DATA IN THIS EXERCISE:
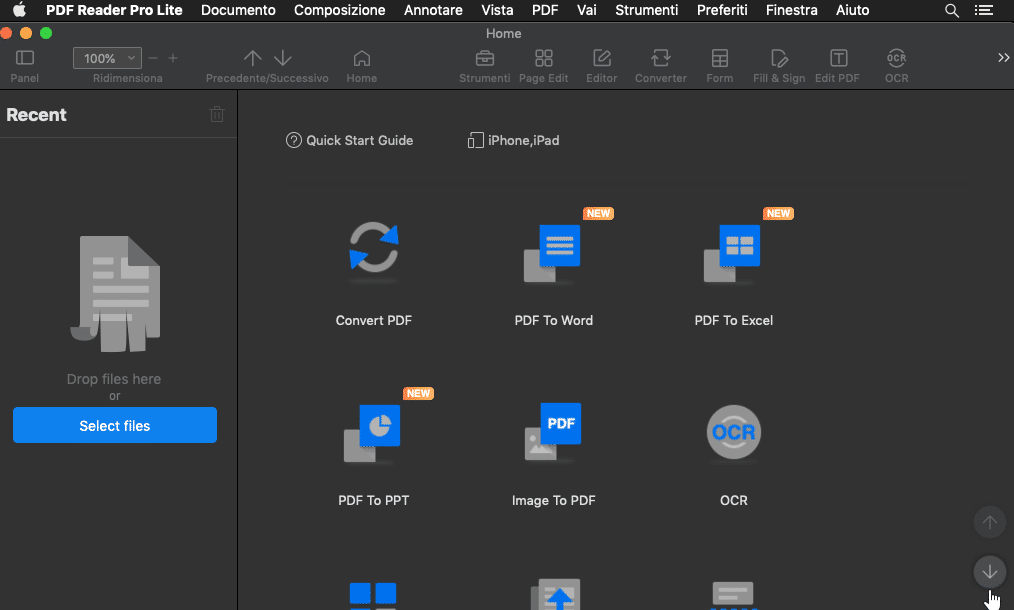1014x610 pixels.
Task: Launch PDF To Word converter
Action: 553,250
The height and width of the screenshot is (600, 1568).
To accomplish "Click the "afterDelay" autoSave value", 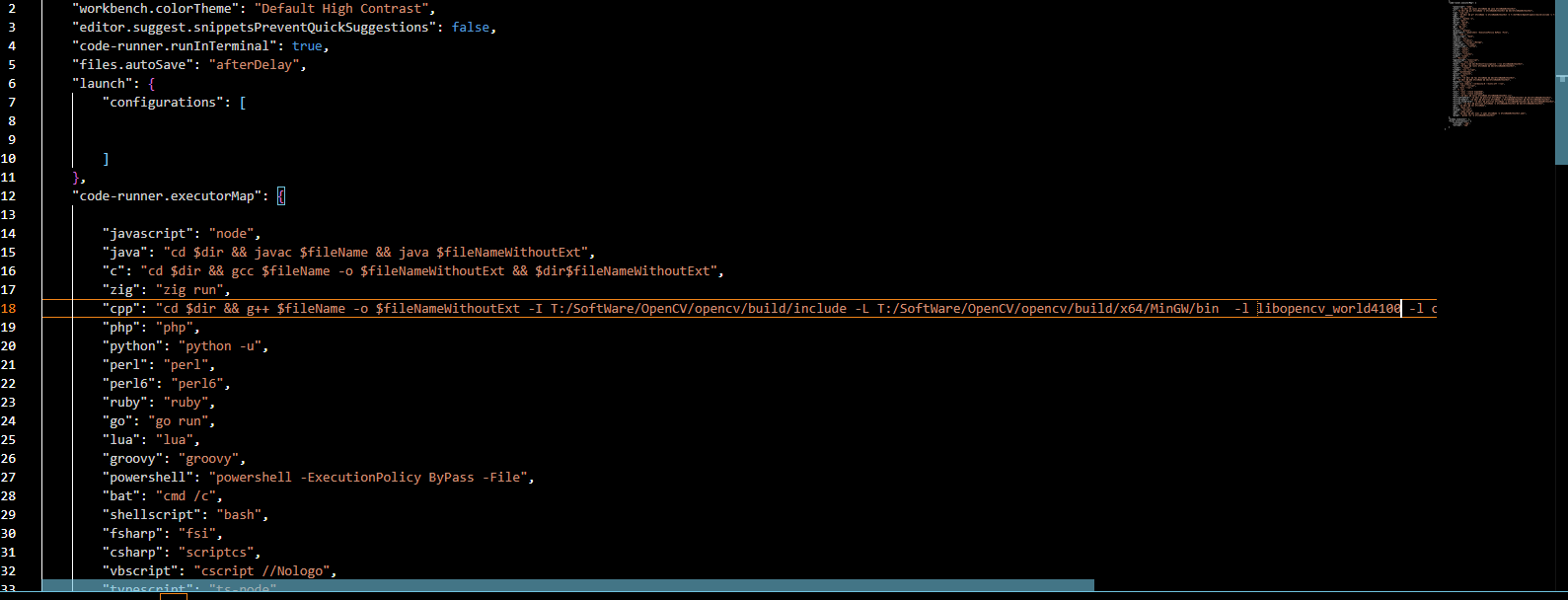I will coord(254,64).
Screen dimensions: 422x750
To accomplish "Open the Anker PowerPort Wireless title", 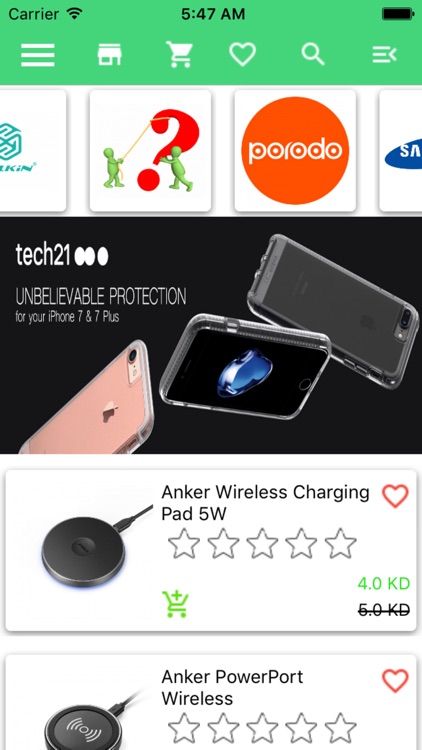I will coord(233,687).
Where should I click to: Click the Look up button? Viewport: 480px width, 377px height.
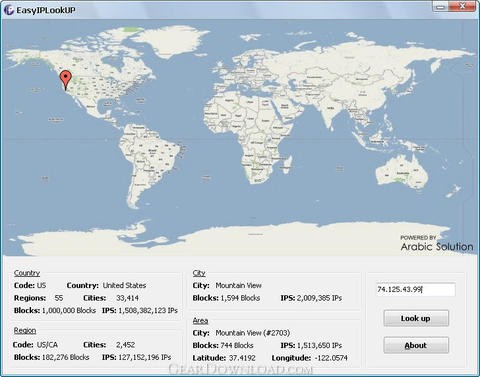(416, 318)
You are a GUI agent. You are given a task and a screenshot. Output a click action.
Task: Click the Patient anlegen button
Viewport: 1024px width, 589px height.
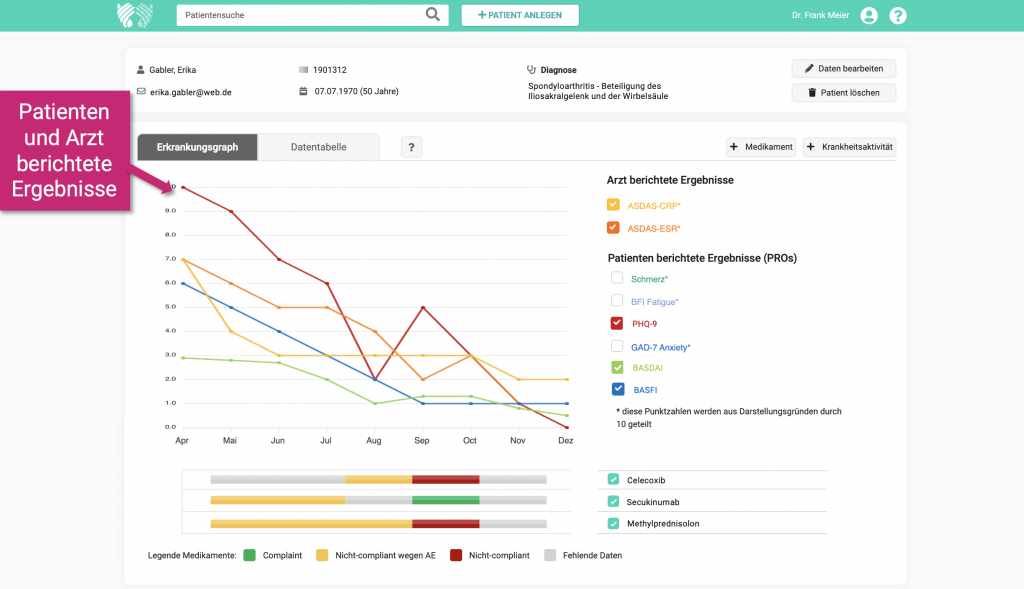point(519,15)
---
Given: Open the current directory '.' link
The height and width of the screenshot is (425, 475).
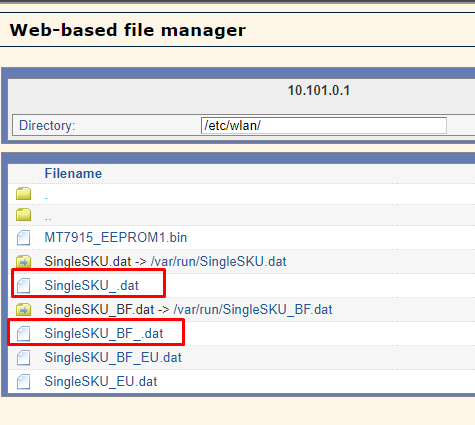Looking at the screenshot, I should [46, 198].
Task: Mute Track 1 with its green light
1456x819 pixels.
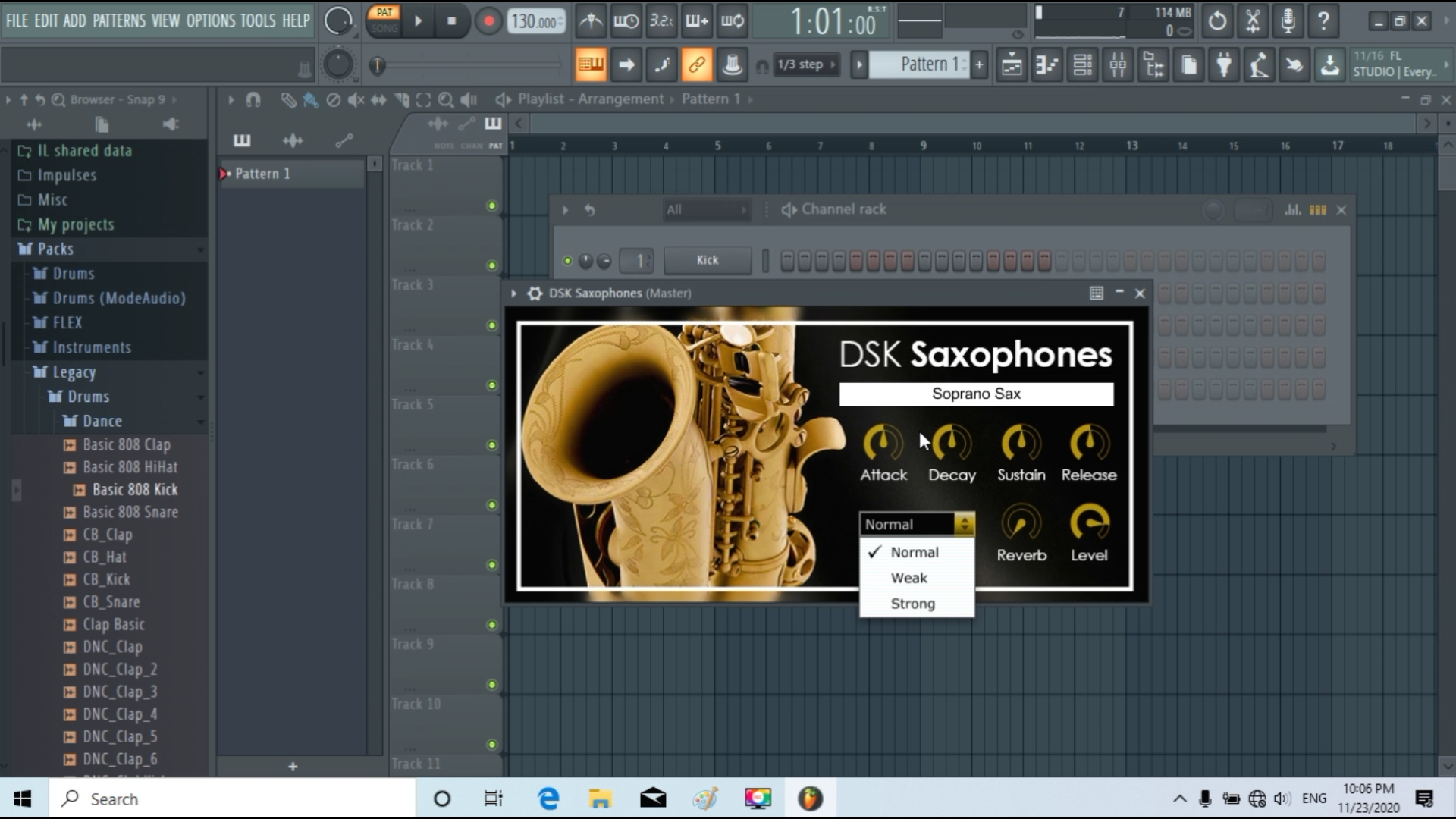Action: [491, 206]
---
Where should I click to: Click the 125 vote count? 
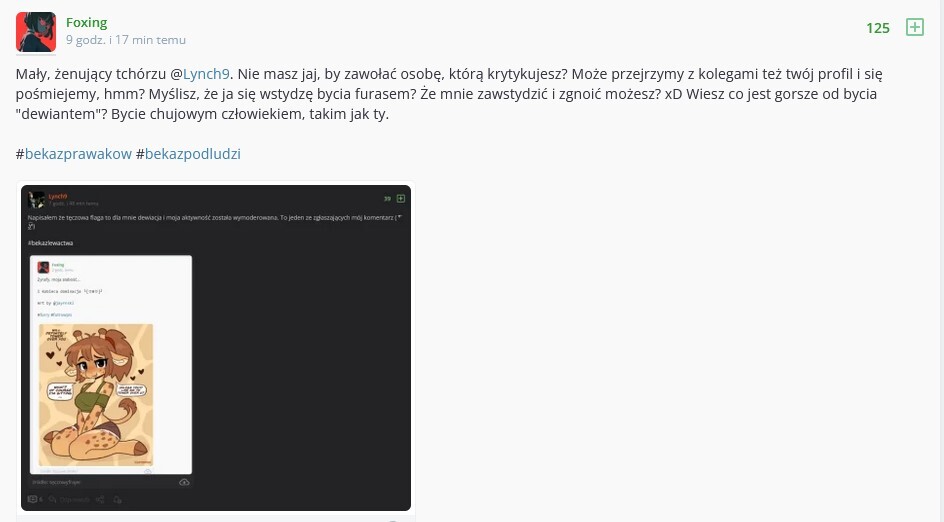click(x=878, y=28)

WORK REQUIRED: Rewrite the data from the line containing "Where should I click to: Click the Look" through the line containing "point(519,15)", both included, as a numbered list. Skip any blank lines and leave the pictures out.

COMPLETE OUTPUT:
1. Where should I click to: Click the Look up button? Viewport: 480px width, 377px height.
2. (416, 318)
3. You are a GUI agent. You are given a task and a screenshot. Output a click action.
4. Task: Click the Patient anlegen button
5. Viewport: 1024px width, 589px height.
6. point(519,15)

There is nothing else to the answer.